Morrison Observatory
- Organization: Central Methodist University
- Location: 700 Park Road, Fayette, MO
- Coordinates: 39°06′N 92°24′W﻿ / ﻿39.1°N 92.4°W
- Altitude: 228 m (748 ft)
- Established: 1875

Telescopes
- Clark Refractor: 12.25 in Refractor
- Transit Refractor: 6 in Troughton & Simms Meridian Circle

= Morrison Observatory =

Morrison Observatory is an astronomical observatory owned and operated by Central Methodist University located in Fayette, Missouri (USA). It was named after Bernice Morrison who, in 1874, pledged $100,000 to C. W. Pritchett for the construction of the observatory. Half of that amount would go the construction of the telescope and observatory; the other half to a permanent trust fund. The observatory was built soon afterwards in Glasgow, Missouri at Pritchett College and opened in 1875.

A 12.25 inch Clark Refractor was installed in a dome that Dr. Pritchett modeled after the Harvard College Observatory.
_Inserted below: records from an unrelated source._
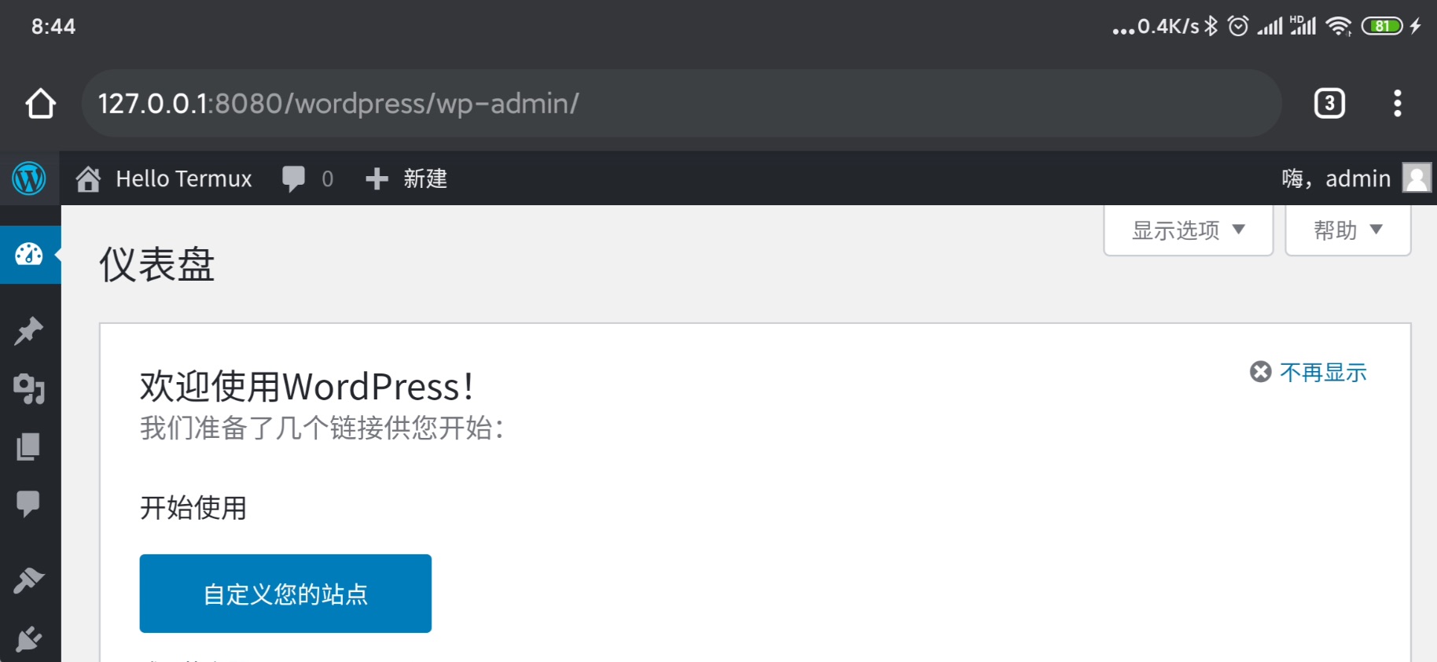The width and height of the screenshot is (1437, 662).
Task: Dismiss welcome panel with 不再显示 link
Action: tap(1309, 372)
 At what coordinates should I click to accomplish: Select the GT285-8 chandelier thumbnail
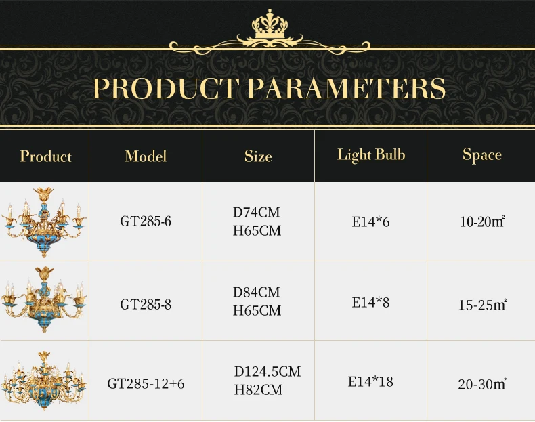pos(44,299)
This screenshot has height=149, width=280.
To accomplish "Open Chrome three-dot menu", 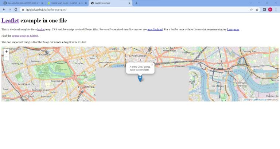I will click(276, 9).
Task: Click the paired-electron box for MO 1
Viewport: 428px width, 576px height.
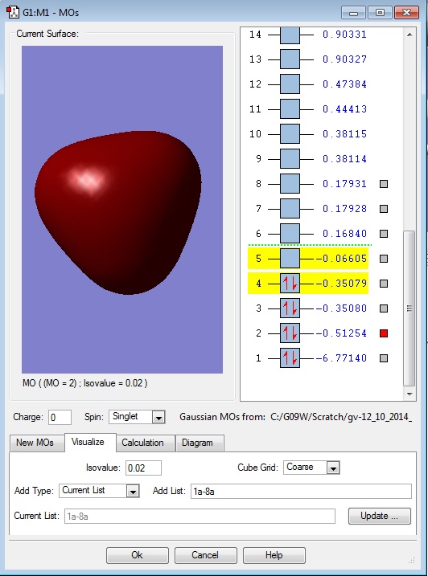Action: pyautogui.click(x=290, y=357)
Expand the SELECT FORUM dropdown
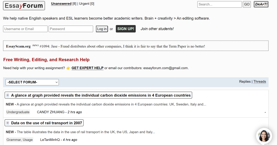This screenshot has height=145, width=277. (32, 82)

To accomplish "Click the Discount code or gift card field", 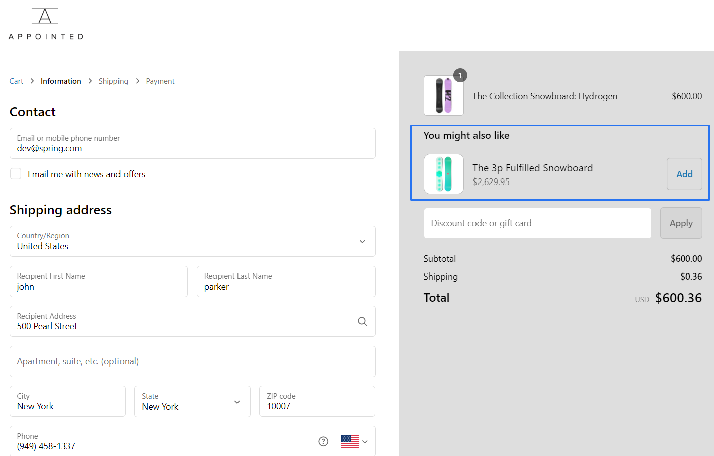I will (x=537, y=223).
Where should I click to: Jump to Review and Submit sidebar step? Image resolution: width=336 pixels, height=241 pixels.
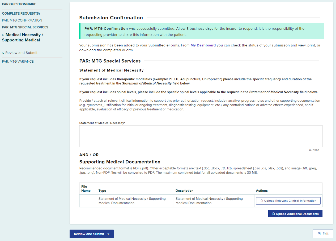(22, 53)
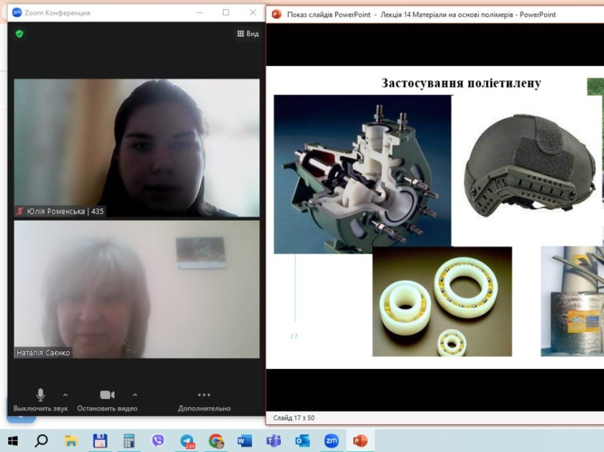
Task: Open Microsoft Word from taskbar
Action: [x=245, y=441]
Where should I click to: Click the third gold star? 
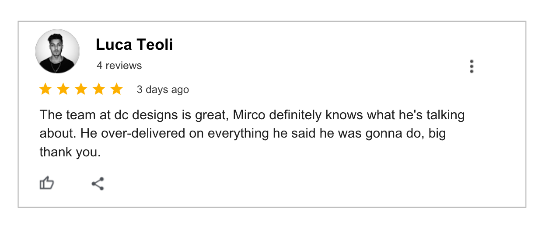coord(81,90)
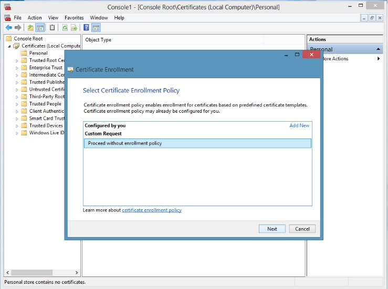Click the Add New link
388x289 pixels.
(299, 125)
In 1876, a 6-inch Meridian Telescope built by Troughton & Simms of London was installed and the Observatory began selling the time to the Chicago & Alton Railroad and various Time Balls in St. Louis and Kansas City.
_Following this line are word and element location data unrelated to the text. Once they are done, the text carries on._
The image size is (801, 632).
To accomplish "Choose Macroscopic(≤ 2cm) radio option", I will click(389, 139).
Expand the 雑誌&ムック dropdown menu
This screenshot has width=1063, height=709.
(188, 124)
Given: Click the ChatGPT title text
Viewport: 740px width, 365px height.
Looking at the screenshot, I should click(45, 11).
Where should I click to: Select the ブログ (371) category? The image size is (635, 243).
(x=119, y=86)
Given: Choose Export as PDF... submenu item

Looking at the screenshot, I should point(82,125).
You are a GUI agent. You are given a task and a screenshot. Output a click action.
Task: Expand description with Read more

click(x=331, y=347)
In 1922 the Pritchett School Institute failed financially, but in 1926 Central Methodist College, with some encouragement from Morrison and Pritchett, gained possession of the observatory "in order to restore its equipment and make use of it." Because it was awkward to have the observatory in Glasgow, which was 12 miles from the college in Fayette, in 1935 the observatory was moved to a high, unobstructed ridge about 10 minutes' walk from the campus, where it still stands. Harvard's Harlow Shapley was the dedication speaker on June 1, 1936.
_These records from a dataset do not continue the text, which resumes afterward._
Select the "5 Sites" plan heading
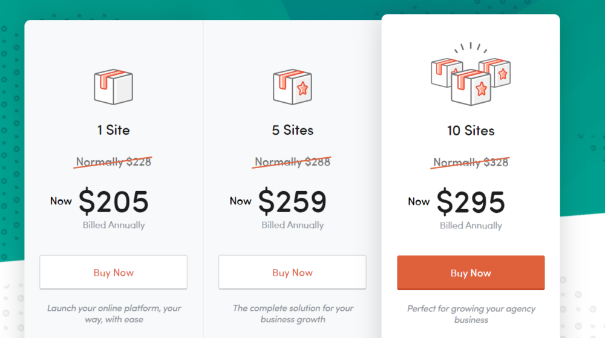This screenshot has height=338, width=605. click(x=293, y=130)
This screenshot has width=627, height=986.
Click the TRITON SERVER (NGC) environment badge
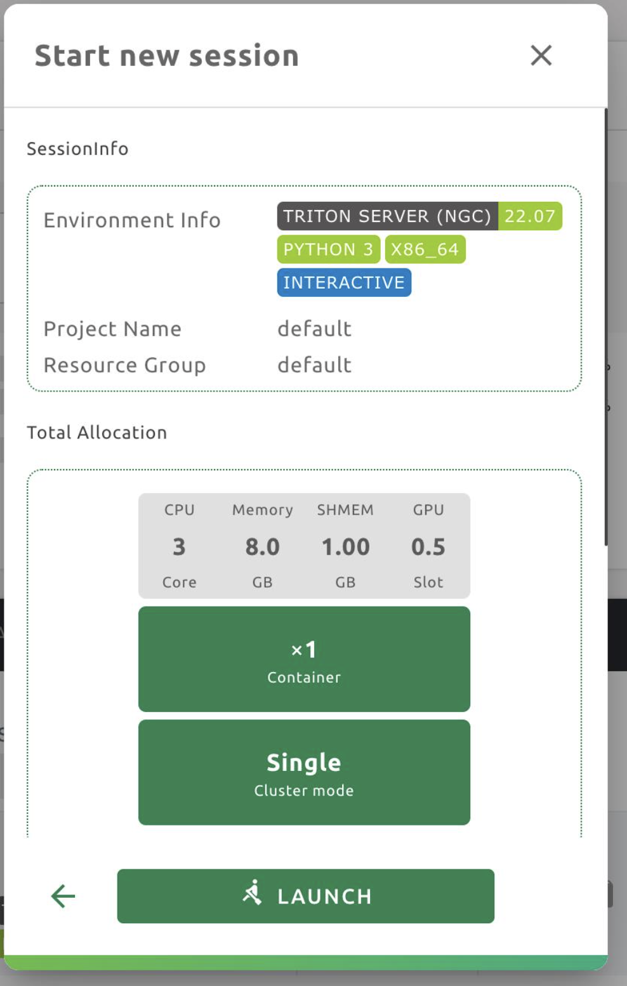pos(387,216)
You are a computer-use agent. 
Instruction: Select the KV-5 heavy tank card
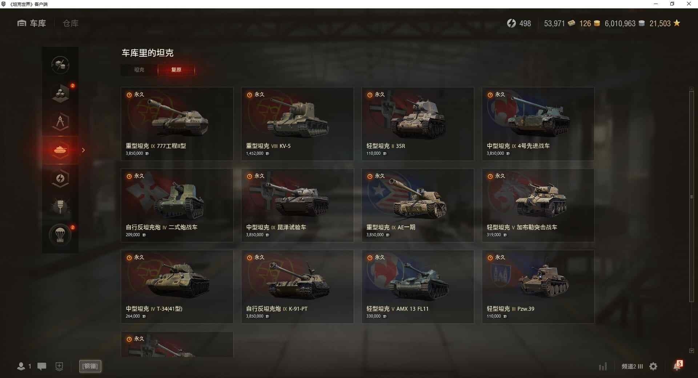297,124
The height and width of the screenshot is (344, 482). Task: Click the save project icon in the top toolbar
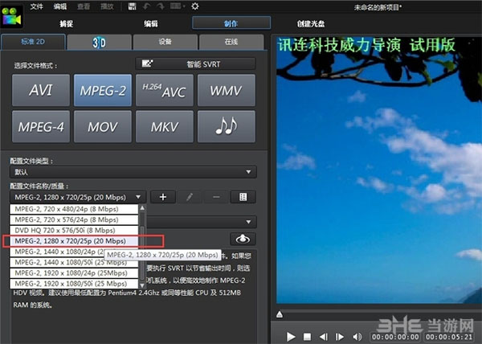click(133, 6)
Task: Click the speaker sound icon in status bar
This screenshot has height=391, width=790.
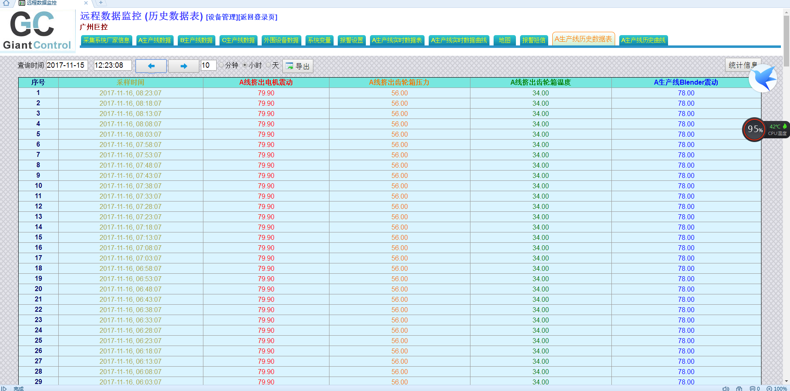Action: [x=726, y=389]
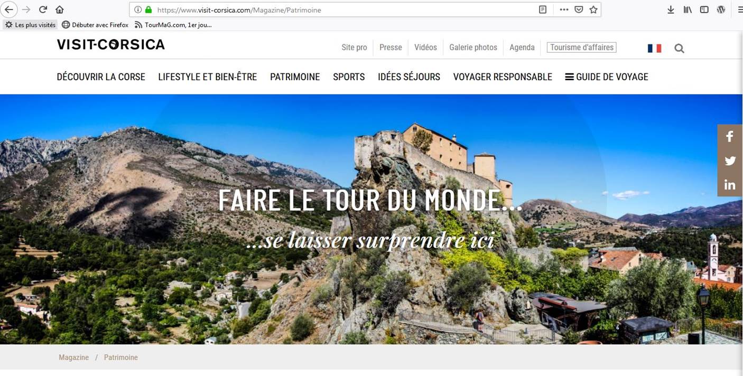Save page to Pocket icon
Screen dimensions: 743x376
[x=579, y=10]
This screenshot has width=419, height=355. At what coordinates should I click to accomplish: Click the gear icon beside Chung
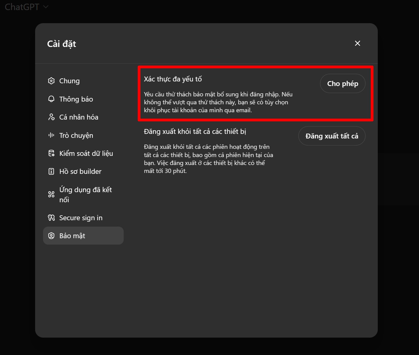(51, 81)
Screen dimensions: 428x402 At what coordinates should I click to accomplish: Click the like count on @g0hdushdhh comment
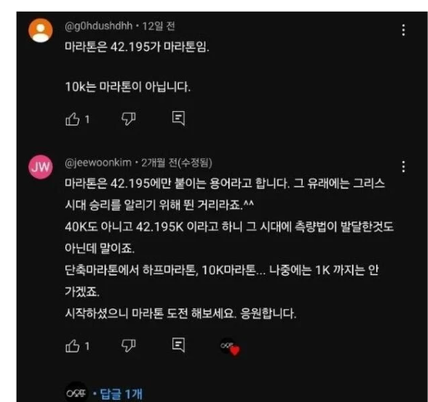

In 1961 the Central Missouri Amateur Astronomers built a 12-inch reflecting telescope which they donated to the observatory. It is housed in a building about 100 feet northwest of the Clark refractor in a "Roll off" observatory. This telescope was replaced in later years with a 10" Schmidt-Cassagrain. In 2024 a new mount, CCD camera and full set of photometric filters was added to upgrade the 10" telescope. This telescope is now used for photometric research of stars.